How Risk Adjustment Protects Providers
A legitimate concern with risk sharing is that providers who treat sicker, more complex patients could be unfairly penalized. If your patient population has more chronic disease, your costs will naturally be higher. Risk adjustment is the mechanism designed to address this.
Medicare uses a system that calculates a risk score for every patient based on their age, sex, disability status, and diagnosed conditions. Each diagnosis carries a coefficient reflecting its expected cost. A patient with diabetes, heart failure, and chronic kidney disease generates a higher risk score than a relatively healthy 65-year-old. Higher scores translate to higher payments, so providers caring for sicker populations receive more funding to account for the added complexity.

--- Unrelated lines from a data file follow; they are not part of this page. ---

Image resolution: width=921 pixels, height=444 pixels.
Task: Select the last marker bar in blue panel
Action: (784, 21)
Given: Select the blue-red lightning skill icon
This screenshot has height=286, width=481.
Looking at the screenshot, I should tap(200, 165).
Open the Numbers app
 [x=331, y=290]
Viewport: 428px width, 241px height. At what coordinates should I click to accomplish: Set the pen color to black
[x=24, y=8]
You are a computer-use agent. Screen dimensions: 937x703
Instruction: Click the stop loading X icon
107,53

This system isn’t perfect. Coding accuracy matters enormously, since a provider who doesn’t document diagnoses thoroughly may receive a risk score that underestimates their patients’ actual needs. But the intent is to level the playing field so that providers aren’t discouraged from taking on high-need patients.
Why Many Providers Hesitate
Despite the potential rewards, entering risk-sharing contracts is genuinely difficult. A scoping review published in Risk Management and Healthcare Policy identified barriers across three categories.

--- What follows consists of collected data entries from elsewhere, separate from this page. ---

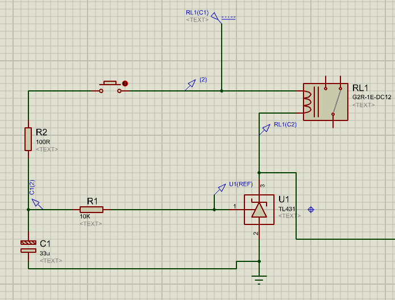The image size is (395, 300).
Task: Select the voltage probe labeled (2)
Action: click(x=190, y=85)
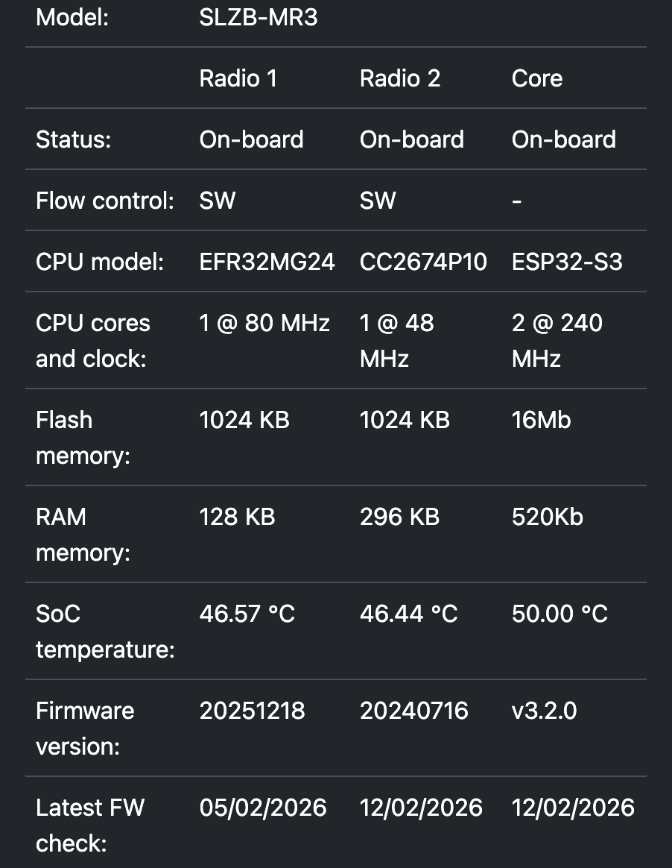Image resolution: width=672 pixels, height=868 pixels.
Task: Click the EFR32MG24 CPU model value
Action: [x=267, y=262]
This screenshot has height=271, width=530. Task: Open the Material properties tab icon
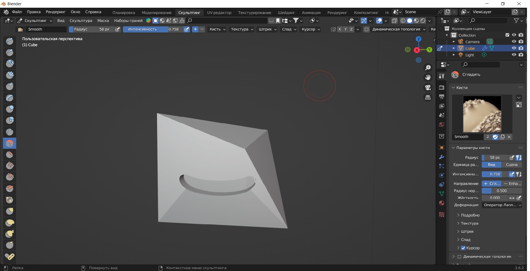pos(442,203)
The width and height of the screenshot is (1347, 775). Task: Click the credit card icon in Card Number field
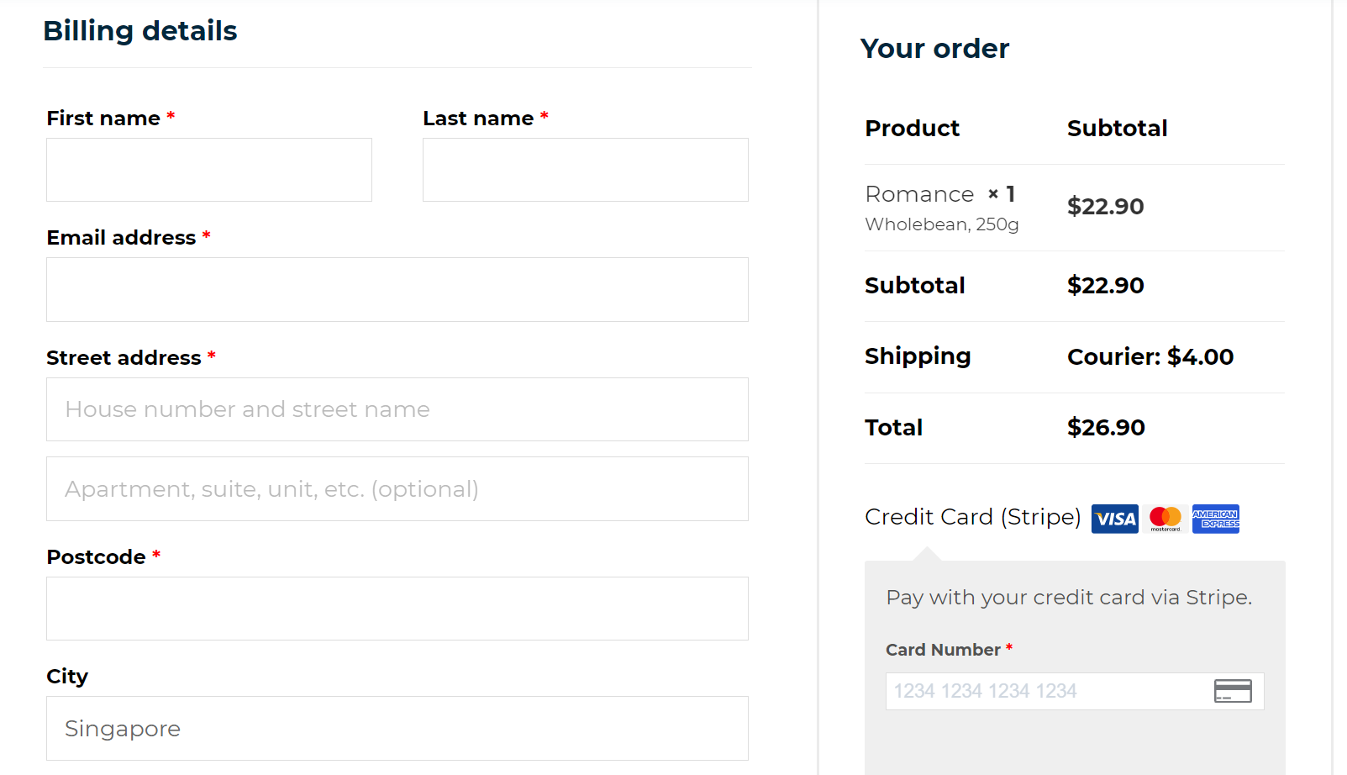point(1233,691)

The technical challenges are substantial. Providers need robust data systems to track spending and outcomes across their patient population in real time. Many practices lack the IT infrastructure to do this, and some clinicians aren’t comfortable working with electronic records and analytics dashboards. Defining what counts as an “episode” of care, determining which provider is accountable when multiple specialists are involved, and setting fair benchmarks all require significant analytical capability.

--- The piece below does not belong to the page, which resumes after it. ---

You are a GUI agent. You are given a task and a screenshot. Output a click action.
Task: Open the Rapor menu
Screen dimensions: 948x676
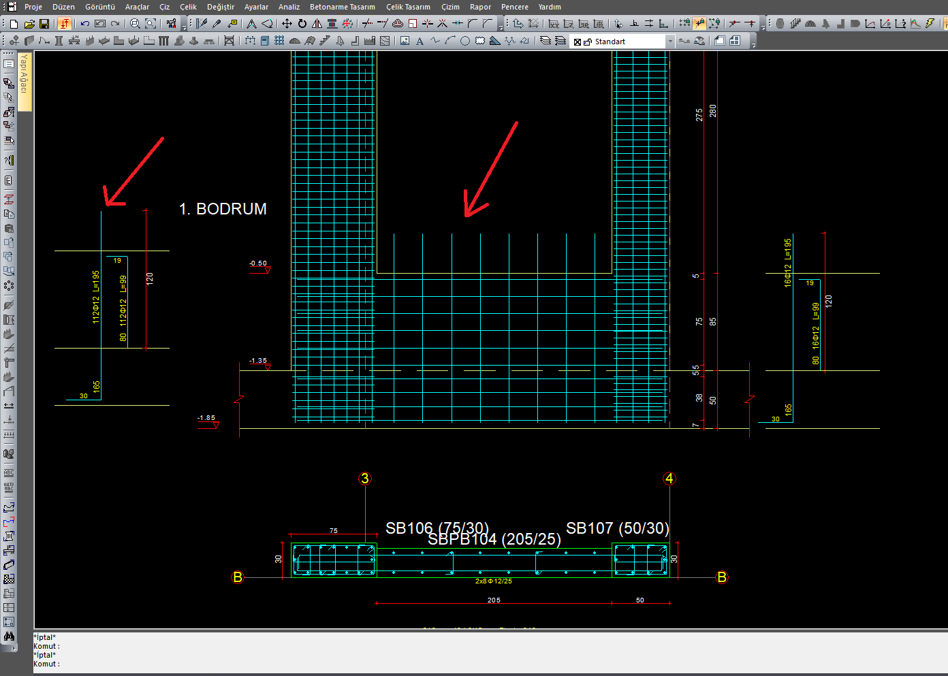point(480,7)

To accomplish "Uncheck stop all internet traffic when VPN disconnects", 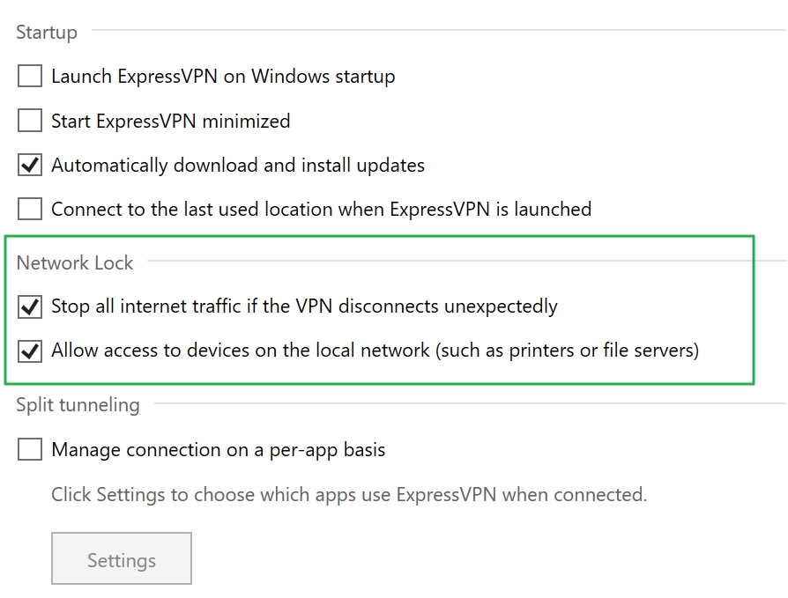I will click(30, 306).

The financial hurdles are just as real. Shifting to value-based payment often requires upfront investment in care coordinators, data analysts, and new technology before any savings materialize. Smaller practices with thin margins may not have the capital to absorb those startup costs. And if the incentives offered under a risk-sharing contract feel too small relative to the effort and exposure involved, providers will rationally choose to stay with fee-for-service.
Administrative complexity rounds out the picture. Risk-sharing contracts add layers of reporting, reconciliation, and regulatory compliance. Organizations may be participating in multiple programs with different rules, timelines, and quality measures simultaneously. Legal concerns around data sharing between institutions, bureaucratic delays in implementation, and misalignment between federal and local policy priorities can all slow adoption.
What This Means for Patients
If you’re a patient, you may never sign a risk-sharing contract yourself, but these arrangements shape the care you receive. When your doctor’s organization is in a shared savings program, you’re more likely to get proactive outreach: calls from care coordinators, reminders for preventive screenings, and follow-up after hospital stays. The financial structure rewards your provider for keeping you out of the emergency room rather than waiting until you show up in one.
The data supports this. Value-based payment models outperformed fee-for-service by an average of 6.7 percentage points across 15 standardized quality measures, with the largest gains in managing chronic conditions like hypertension and diabetes. Two-sided risk models, where providers had the most skin in the game, consistently produced the best quality scores.
The risk for patients is the flip side of cost pressure. When providers have a financial incentive to spend less, there’s always some possibility of undertreatment, delayed referrals, or skipped tests. Quality measures and oversight exist specifically to counteract this, but the tension between saving money and providing enough care is inherent in every risk-sharing model.